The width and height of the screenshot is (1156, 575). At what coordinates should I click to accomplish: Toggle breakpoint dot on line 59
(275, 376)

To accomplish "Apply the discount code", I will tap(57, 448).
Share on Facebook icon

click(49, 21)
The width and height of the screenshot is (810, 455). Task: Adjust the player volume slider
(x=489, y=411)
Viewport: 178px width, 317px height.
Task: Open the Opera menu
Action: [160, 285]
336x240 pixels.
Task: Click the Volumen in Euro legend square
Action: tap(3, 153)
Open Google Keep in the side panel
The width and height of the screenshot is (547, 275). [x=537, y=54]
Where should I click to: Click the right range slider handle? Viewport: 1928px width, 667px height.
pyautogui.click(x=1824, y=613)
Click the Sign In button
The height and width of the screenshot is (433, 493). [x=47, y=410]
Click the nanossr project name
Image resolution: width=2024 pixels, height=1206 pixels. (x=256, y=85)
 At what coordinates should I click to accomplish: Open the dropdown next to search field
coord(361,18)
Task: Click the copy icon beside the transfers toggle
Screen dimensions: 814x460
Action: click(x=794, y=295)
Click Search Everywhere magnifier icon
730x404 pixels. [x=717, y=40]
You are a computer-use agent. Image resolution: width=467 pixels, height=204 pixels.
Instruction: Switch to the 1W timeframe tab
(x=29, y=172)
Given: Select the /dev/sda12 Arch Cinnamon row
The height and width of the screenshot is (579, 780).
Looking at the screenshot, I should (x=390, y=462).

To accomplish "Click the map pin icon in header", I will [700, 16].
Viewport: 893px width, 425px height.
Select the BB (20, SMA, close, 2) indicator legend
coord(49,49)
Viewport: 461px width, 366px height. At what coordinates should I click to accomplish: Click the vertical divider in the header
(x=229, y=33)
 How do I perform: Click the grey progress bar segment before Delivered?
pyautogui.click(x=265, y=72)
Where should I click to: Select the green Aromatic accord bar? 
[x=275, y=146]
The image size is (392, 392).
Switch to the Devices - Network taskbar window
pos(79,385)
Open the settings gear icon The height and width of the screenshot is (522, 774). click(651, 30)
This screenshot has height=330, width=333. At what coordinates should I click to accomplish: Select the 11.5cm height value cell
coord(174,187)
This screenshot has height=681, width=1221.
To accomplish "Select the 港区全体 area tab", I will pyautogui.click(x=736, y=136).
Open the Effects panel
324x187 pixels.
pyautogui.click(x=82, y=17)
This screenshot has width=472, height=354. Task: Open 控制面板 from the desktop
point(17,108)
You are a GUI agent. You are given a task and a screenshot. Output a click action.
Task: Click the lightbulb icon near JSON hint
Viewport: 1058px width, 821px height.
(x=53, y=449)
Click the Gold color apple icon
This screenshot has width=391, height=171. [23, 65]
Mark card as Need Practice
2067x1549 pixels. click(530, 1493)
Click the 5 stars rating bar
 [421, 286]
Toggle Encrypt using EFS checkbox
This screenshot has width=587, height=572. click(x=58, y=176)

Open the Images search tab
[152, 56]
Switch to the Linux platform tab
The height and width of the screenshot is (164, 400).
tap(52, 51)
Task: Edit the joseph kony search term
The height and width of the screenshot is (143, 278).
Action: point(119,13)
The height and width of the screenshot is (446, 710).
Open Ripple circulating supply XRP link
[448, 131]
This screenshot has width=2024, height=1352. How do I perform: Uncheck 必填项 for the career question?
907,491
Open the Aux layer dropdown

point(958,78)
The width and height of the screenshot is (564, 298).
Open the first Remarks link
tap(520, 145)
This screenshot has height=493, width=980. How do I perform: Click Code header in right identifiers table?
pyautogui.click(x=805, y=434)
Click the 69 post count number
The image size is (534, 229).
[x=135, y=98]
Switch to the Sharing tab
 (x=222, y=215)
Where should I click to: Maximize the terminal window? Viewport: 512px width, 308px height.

------------------------------------------------------------------------

* [INSTRUCTIONS TO FOLLOW] Find each line in the records above that contains the string "header" and copy it out. Case counts.

* [RESULT]
To accomplish "Click the map pin icon in header", I will [700, 16].
Viewport: 461px width, 366px height. At what coordinates should I click to accomplish: Click the vertical divider in the header
This screenshot has height=493, width=980. How do I perform: Click Code header in right identifiers table?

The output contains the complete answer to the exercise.